I think it was Martin Parr that said: “photography is like fishing”. You just don’t know how lucky you are going to be, so you have to keep going and hope one image is good enough. There’s no way to know what shadows might be like, how busy somewhere might be. I find you need to concentrate on one spot, and try to get it right, rather than as many places as possible. I’ve worked the same places over and over, sometimes you get it right first time, but more often than not, I don’t. But I need to be honest with myself if I’m happy with what I’ve produced, and if I’m not, then I’m going back.
3) How do you describe your 'creative process'?

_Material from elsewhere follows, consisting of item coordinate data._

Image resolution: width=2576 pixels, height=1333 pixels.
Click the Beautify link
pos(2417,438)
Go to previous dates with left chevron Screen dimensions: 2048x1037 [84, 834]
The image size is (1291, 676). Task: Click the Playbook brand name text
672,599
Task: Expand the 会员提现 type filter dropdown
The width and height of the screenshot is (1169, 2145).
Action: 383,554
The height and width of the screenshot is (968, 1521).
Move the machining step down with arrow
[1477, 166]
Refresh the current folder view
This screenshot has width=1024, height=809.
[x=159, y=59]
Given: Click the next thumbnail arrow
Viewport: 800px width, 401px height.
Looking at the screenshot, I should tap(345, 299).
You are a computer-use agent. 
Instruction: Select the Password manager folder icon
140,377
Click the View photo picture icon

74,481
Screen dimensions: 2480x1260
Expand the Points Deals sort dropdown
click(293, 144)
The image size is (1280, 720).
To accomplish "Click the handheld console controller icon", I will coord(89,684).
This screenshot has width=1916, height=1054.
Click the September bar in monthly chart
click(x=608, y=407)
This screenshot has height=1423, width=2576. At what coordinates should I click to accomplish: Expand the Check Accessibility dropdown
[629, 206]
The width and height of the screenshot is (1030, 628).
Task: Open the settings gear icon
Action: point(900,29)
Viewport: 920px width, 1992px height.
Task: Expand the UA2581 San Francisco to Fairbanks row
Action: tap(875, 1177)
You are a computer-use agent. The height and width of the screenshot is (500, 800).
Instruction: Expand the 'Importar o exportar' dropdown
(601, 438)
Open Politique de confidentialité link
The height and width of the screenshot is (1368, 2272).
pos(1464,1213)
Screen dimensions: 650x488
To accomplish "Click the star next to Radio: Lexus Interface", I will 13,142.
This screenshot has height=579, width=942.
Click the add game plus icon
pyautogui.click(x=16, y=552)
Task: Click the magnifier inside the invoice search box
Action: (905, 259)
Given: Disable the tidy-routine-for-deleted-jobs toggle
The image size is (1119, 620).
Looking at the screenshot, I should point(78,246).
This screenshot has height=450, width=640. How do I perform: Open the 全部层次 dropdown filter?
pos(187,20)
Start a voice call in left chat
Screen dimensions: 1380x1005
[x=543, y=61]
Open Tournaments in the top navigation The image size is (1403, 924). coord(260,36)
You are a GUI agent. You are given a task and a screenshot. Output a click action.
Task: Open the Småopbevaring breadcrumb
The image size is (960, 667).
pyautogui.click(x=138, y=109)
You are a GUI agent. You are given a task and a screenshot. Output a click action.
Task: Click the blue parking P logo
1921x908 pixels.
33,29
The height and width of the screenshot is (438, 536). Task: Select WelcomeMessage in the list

I like my work to change people’s perceptions of the familiar things around them. Try and build character in something perceived as characterless, or beauty in something no one thought could be beautiful. People tell me there’s a lot of humour in my work, which might be a reflection of my personality. I like to think its more a moment of reflection that is mistaken as humour.
4) Which artist, living or deceased, is the greatest inspiration to you?
I find Damian Hirst’s obsession with death captivating. Everything has to die, its the only constant. But it doesn’t have to macabre, it can be glamorous too. In a way that’s what hand dryers represent, a tiny God moment in our worlds when we giveth life and taketh away. Once you open that door its impossible not to see everything as death. He also doesn’t gove a shit what anyone thinks. I love the fact he sent limousines to pick up art critics for his final show at Goldsmiths, that takes some kahunas. However, my real inspiration are the people around me. I value their taste and it’s their approval that I seek the most, the challenge to keep them interested. That helps to motivate me and push myself.
5) If you weren't an artist, what would you do?
Foot model… They’re my best feature.
6) What do you listen to for inspiration?
Podcast wise, Timothy Ferris never fails to hit the mark with his books and podcast. The guests he has on there are incredible. He makes me want to be a more successful person he makes it look so easy. His book ‘4 Hour Work Week’ is possibly the most important thing I ever read. Musically, we don’t have long enough...
7) If you could own one artwork, and money was no object, which piece would you acquire?
That’s a toughie. There’s a period between the wars that seems to really capture my attention and two artists stand out for me. Meredith Frampton is one and Karl Volker is the other. If I could only choose one, it would have to be Karl Volker’s ‘Concrete’. I remember seeing it at LACMA a few years ago and it hasn’t left my mind. Maybe subconsciously he’s someone that’s been influencing me.
8) If your dream museum or collection owner came calling, which would it be?
MOMA? Elton John? Tate? I’d be very happy with any of those.
9) What is your key piece of advice for artists embarking on a fine art or creative degree today?
If you have an idea, and you believe in it, don’t let anyone tell you its wrong. Never make someone else’s mistake, always make your own.
10) What is your favorite book of all time (fiction or non fiction)?
JG Farrel ‘Siege of Krishnapur’ and Timothy Ferris ‘4 Hour Work Week’ of course.
11) If you could hang or place your artwork in one non traditional art setting, where would that be?
I’d love to hang them where they were taken. Complete the circle.
12) What was the biggest lesson your university course or time studying taught you?
Keep going. Although I’m not sure they taught me that explicitly...
13) And finally, if we were to fast forward 10 years, where would we find you?
Traveling the world to find the most unusual things I can. Before they’re gone.